Not Looking for Answers, Not Asking for Favours

Ajahn Sumedho

Not Looking for Answers, Not Asking for Favours

I used to hate the feeling of being confused. Instead, I loved having a sense of certainty and mental clarity. Whenever I felt confused by anything, I’d try to find some kind of clear answer, to get rid of the emotional state of confusion. I’d distract myself from it or try to get somebody else to give me the answer. I wanted the authorities, the Ajahns, the big guys, to come and say, ‘That’s right, that’s wrong, that’s good, that’s bad.’ I wanted to be clear and needed an authority figure that I trusted and respected to straighten me out.

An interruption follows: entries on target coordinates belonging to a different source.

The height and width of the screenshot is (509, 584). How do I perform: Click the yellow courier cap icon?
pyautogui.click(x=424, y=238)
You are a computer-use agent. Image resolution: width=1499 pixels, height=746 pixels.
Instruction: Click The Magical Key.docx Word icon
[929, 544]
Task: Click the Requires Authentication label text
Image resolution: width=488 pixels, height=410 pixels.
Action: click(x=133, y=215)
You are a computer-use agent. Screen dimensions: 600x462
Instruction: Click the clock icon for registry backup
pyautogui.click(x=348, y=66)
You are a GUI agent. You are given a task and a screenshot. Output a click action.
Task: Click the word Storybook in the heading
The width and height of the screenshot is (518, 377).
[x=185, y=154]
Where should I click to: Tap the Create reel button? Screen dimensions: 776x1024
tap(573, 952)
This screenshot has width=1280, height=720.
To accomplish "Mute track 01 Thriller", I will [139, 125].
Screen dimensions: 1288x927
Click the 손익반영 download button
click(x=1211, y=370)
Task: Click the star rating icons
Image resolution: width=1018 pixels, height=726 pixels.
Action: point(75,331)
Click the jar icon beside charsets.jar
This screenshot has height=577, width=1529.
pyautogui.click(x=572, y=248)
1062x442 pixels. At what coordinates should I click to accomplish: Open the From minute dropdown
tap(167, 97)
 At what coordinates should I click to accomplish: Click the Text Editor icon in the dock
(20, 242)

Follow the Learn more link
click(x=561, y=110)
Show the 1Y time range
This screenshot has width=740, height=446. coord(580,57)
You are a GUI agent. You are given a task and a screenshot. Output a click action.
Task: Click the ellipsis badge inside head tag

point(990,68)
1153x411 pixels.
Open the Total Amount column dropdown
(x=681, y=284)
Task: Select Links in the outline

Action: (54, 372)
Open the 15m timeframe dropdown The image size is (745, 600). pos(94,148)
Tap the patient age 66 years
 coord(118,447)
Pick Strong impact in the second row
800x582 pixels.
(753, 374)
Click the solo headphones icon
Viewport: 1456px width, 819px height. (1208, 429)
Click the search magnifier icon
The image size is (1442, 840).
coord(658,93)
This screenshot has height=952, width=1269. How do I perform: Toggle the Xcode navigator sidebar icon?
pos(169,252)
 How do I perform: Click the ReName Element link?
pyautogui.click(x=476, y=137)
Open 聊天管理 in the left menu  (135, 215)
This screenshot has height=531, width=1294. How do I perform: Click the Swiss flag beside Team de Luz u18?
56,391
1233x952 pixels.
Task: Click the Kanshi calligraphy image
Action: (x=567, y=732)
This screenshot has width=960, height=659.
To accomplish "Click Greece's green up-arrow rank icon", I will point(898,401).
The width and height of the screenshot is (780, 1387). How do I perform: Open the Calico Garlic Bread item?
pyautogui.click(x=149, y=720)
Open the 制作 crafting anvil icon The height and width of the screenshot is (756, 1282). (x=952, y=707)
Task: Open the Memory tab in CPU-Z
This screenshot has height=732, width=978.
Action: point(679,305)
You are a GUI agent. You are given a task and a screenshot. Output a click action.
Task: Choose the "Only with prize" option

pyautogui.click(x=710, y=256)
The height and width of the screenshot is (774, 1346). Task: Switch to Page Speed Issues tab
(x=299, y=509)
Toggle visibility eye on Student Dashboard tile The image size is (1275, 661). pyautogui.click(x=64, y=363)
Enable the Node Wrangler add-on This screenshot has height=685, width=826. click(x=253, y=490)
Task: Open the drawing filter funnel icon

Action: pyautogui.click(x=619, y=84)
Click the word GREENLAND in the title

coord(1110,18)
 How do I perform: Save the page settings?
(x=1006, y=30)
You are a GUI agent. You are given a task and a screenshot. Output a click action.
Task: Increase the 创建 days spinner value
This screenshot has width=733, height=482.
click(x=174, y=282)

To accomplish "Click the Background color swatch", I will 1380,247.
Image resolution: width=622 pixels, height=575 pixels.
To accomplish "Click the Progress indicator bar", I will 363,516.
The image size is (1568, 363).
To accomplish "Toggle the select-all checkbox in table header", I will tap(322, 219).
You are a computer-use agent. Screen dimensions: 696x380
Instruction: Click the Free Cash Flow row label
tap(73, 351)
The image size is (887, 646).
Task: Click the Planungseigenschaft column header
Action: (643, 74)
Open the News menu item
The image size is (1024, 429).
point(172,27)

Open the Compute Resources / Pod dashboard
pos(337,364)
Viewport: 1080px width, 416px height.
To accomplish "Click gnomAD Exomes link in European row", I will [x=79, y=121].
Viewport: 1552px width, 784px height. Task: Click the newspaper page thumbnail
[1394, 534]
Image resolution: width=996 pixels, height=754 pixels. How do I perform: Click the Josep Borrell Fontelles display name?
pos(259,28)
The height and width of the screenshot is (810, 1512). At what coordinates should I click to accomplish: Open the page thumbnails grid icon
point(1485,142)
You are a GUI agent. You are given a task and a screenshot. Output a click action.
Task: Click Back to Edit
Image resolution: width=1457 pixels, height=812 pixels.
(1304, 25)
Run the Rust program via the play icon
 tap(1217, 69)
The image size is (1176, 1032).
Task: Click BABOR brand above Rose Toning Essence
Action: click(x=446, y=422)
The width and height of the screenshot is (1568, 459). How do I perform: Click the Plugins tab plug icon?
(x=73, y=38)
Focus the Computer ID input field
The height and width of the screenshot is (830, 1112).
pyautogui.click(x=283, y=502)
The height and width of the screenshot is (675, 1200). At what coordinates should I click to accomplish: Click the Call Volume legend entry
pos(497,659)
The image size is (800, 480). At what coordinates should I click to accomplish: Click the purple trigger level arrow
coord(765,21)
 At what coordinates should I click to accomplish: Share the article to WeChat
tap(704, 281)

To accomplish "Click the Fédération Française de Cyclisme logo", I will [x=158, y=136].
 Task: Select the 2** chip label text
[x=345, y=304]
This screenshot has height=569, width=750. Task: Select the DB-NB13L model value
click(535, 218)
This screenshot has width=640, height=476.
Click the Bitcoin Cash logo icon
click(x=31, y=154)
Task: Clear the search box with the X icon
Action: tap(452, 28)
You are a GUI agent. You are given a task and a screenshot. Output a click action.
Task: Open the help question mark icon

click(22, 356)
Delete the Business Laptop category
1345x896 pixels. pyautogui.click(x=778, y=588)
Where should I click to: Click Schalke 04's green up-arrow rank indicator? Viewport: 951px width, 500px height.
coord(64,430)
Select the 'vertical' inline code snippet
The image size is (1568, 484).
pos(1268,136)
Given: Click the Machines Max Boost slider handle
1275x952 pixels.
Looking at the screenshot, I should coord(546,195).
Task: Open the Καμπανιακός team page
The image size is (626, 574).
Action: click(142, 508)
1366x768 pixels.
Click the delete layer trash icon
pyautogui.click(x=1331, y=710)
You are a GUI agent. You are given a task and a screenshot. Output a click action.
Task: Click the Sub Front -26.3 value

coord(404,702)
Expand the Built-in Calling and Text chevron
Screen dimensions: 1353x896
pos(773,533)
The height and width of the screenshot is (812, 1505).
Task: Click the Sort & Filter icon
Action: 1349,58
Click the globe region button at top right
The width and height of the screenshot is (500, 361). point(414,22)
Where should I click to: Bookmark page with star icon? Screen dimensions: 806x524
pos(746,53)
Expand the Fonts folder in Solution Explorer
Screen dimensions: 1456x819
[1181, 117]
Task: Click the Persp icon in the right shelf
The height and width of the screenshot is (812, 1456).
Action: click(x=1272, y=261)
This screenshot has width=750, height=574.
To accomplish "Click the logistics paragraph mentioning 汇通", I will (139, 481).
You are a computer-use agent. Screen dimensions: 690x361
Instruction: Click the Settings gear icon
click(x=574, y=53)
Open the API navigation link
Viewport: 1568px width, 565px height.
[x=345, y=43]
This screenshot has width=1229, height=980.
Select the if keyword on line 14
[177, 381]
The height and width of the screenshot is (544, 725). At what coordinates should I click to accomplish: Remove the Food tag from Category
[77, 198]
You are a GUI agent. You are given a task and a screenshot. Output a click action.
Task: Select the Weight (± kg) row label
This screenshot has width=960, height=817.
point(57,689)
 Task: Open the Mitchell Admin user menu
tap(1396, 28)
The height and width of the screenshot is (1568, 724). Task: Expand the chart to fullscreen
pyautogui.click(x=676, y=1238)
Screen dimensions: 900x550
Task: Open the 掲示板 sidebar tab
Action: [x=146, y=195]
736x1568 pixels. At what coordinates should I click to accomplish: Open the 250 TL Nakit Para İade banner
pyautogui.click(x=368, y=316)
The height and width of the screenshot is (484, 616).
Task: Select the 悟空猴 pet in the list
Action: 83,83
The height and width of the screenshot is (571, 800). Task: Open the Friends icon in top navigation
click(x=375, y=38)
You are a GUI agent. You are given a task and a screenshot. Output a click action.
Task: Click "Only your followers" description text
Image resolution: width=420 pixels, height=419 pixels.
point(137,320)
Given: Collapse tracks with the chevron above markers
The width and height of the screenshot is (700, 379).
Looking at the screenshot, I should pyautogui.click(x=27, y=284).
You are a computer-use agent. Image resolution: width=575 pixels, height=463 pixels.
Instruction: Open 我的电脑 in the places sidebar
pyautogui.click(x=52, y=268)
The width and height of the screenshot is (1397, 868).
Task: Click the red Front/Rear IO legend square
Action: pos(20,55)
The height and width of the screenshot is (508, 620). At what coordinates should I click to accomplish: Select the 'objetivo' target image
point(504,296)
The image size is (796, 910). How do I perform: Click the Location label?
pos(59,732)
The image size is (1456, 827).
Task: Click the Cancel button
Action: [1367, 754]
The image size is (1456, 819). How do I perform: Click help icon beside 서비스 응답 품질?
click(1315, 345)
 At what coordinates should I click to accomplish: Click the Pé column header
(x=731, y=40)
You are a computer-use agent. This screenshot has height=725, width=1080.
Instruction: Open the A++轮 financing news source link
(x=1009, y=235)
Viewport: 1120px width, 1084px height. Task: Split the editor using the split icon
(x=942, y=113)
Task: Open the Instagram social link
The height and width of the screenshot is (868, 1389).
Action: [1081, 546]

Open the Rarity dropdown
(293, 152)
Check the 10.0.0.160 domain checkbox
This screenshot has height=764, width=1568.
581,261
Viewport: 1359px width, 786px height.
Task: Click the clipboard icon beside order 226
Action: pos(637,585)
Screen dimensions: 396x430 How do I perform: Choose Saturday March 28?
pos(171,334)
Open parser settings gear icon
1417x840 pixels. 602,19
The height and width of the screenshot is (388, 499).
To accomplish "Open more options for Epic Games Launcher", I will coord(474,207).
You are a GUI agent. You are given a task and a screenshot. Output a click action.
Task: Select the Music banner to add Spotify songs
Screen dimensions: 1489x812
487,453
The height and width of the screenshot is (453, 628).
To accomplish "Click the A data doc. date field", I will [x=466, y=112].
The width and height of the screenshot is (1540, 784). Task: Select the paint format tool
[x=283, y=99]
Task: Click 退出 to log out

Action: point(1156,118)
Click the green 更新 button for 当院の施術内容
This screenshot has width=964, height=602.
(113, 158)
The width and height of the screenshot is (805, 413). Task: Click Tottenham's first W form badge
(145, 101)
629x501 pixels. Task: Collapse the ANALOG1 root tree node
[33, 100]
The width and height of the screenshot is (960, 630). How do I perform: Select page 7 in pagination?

One time, years ago, I became confused when I found out that one of our American Buddhist nuns had left our community and become a born-again Christian. I had just been saying to another nun, ‘She’s really wonderful, she’s so wise, she’s so pure-hearted. She’ll be a great inspiration to you in your nun’s life.’ I was really embarrassed and confused when I heard the news. I thought, ‘How could she fall for it?’ I remember asking my teacher Ajahn Chah, ‘How could she do that?’ He looked at me with a mischievous smile and said, ‘Maybe she’s right.’ He made me look at what I was doing – feeling defensive and paranoid, wanting a clear explanation, wanting to understand, wanting him to tell me that she’d betrayed the Buddhist religion. So I started looking at the confusion. When I began to embrace it and totally accept it, it dropped away. Through acknowledging the emotional confusion, it ceased being a problem; it seemed to dissolve into thin air. I became aware of how much I resisted confusion as an experience.

In meditation, we can notice these difficult states of mind: not knowing what to do next or feeling confused about practice, ourselves, or life. We can practise not trying to get rid of these mind-states but simply acknowledging what they feel like: this is uncertainty, insecurity, grief and anguish; this is depression, worry, anxiety, fear, self-aversion, guilt or remorse. We might try to make a case that if we were a healthy, normal person, we wouldn’t have these emotions. But the idea of a normal person is a fantasy of the mind. Do you know any really normal people? I don’t.

This reflection from Ajahn Sumedho is from the book, Intuitive Awareness, pp. 133-134.